* [YOUR ASSIGNMENT]
All of the data should be restated exactly as it stands.

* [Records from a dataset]
━━━━━━━━━━

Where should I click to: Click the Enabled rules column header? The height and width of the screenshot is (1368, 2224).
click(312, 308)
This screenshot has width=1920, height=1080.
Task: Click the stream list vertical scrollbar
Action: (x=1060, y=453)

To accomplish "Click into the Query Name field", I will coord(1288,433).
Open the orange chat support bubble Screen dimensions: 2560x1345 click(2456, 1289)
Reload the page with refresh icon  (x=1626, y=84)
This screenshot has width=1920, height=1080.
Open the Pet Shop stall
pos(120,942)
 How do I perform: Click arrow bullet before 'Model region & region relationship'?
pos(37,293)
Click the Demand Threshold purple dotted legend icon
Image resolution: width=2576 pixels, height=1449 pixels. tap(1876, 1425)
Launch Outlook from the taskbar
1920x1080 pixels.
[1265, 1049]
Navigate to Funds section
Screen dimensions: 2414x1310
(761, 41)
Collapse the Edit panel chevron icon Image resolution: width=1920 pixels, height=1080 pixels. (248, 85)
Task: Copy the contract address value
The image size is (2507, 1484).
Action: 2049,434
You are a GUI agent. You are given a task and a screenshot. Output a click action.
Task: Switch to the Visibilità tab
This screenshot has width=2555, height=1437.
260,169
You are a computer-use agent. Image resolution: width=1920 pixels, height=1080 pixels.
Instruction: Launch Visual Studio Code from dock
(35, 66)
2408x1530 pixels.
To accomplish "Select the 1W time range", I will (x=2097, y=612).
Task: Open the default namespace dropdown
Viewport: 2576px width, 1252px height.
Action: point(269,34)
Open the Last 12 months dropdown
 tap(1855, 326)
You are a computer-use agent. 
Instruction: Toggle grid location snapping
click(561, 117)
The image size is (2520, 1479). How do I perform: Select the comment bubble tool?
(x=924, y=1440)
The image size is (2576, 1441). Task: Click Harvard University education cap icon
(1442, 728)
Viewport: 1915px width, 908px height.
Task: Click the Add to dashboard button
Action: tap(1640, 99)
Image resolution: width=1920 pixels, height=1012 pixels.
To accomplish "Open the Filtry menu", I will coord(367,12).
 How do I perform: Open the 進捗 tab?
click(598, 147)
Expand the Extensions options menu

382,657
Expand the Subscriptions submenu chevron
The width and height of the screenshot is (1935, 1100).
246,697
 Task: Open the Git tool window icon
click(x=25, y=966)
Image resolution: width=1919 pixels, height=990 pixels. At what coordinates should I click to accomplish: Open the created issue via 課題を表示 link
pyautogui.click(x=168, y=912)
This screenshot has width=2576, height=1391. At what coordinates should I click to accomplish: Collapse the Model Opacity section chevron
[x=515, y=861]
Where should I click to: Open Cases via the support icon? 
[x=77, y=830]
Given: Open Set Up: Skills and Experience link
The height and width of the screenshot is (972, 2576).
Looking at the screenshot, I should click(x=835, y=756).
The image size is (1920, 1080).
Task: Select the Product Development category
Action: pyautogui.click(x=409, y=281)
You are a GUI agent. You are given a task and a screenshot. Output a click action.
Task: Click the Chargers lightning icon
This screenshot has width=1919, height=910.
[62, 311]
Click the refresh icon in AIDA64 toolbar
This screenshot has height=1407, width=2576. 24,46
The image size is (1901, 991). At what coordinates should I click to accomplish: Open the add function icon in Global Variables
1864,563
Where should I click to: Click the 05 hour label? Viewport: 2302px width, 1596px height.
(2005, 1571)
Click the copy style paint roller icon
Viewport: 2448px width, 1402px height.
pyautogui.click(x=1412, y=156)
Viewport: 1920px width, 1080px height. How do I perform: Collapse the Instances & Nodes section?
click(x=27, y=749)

━━━━━━━━━━

* [RESPONSE FOR THIS EXERCISE]
Where should I click to: Click the Enabled rules column header? The height and width of the screenshot is (1368, 2224).
click(312, 308)
This screenshot has width=1920, height=1080.
Task: Click the stream list vertical scrollbar
Action: (x=1060, y=453)

To accomplish "Click into the Query Name field", I will coord(1288,433).
Open the orange chat support bubble Screen dimensions: 2560x1345 click(2456, 1289)
Reload the page with refresh icon  (x=1626, y=84)
This screenshot has width=1920, height=1080.
Open the Pet Shop stall
pos(120,942)
 How do I perform: Click arrow bullet before 'Model region & region relationship'?
pos(37,293)
Click the Demand Threshold purple dotted legend icon
Image resolution: width=2576 pixels, height=1449 pixels. tap(1876, 1425)
Launch Outlook from the taskbar
1920x1080 pixels.
[1265, 1049]
Navigate to Funds section
Screen dimensions: 2414x1310
(761, 41)
Collapse the Edit panel chevron icon Image resolution: width=1920 pixels, height=1080 pixels. (248, 85)
Task: Copy the contract address value
The image size is (2507, 1484).
Action: 2049,434
You are a GUI agent. You are given a task and a screenshot. Output a click action.
Task: Switch to the Visibilità tab
This screenshot has width=2555, height=1437.
260,169
You are a computer-use agent. Image resolution: width=1920 pixels, height=1080 pixels.
Instruction: Launch Visual Studio Code from dock
(35, 66)
2408x1530 pixels.
To accomplish "Select the 1W time range", I will (x=2097, y=612).
Task: Open the default namespace dropdown
Viewport: 2576px width, 1252px height.
Action: point(269,34)
Open the Last 12 months dropdown
 tap(1855, 326)
You are a computer-use agent. 
Instruction: Toggle grid location snapping
click(561, 117)
The image size is (2520, 1479). How do I perform: Select the comment bubble tool?
(x=924, y=1440)
The image size is (2576, 1441). Task: Click Harvard University education cap icon
(1442, 728)
Viewport: 1915px width, 908px height.
Task: Click the Add to dashboard button
Action: tap(1640, 99)
Image resolution: width=1920 pixels, height=1012 pixels.
To accomplish "Open the Filtry menu", I will coord(367,12).
 How do I perform: Open the 進捗 tab?
click(598, 147)
Expand the Extensions options menu

382,657
Expand the Subscriptions submenu chevron
The width and height of the screenshot is (1935, 1100).
246,697
 Task: Open the Git tool window icon
click(x=25, y=966)
Image resolution: width=1919 pixels, height=990 pixels. At what coordinates should I click to accomplish: Open the created issue via 課題を表示 link
pyautogui.click(x=168, y=912)
This screenshot has width=2576, height=1391. At what coordinates should I click to accomplish: Collapse the Model Opacity section chevron
[x=515, y=861]
Where should I click to: Open Cases via the support icon? 
[x=77, y=830]
Given: Open Set Up: Skills and Experience link
The height and width of the screenshot is (972, 2576).
Looking at the screenshot, I should click(x=835, y=756).
The image size is (1920, 1080).
Task: Select the Product Development category
Action: pyautogui.click(x=409, y=281)
You are a GUI agent. You are given a task and a screenshot. Output a click action.
Task: Click the Chargers lightning icon
This screenshot has width=1919, height=910.
[62, 311]
Click the refresh icon in AIDA64 toolbar
This screenshot has height=1407, width=2576. 24,46
The image size is (1901, 991). At what coordinates should I click to accomplish: Open the add function icon in Global Variables
1864,563
Where should I click to: Click the 05 hour label? Viewport: 2302px width, 1596px height.
(2005, 1571)
Click the copy style paint roller icon
Viewport: 2448px width, 1402px height.
pyautogui.click(x=1412, y=156)
Viewport: 1920px width, 1080px height. How do I perform: Collapse the Instances & Nodes section?
click(x=27, y=749)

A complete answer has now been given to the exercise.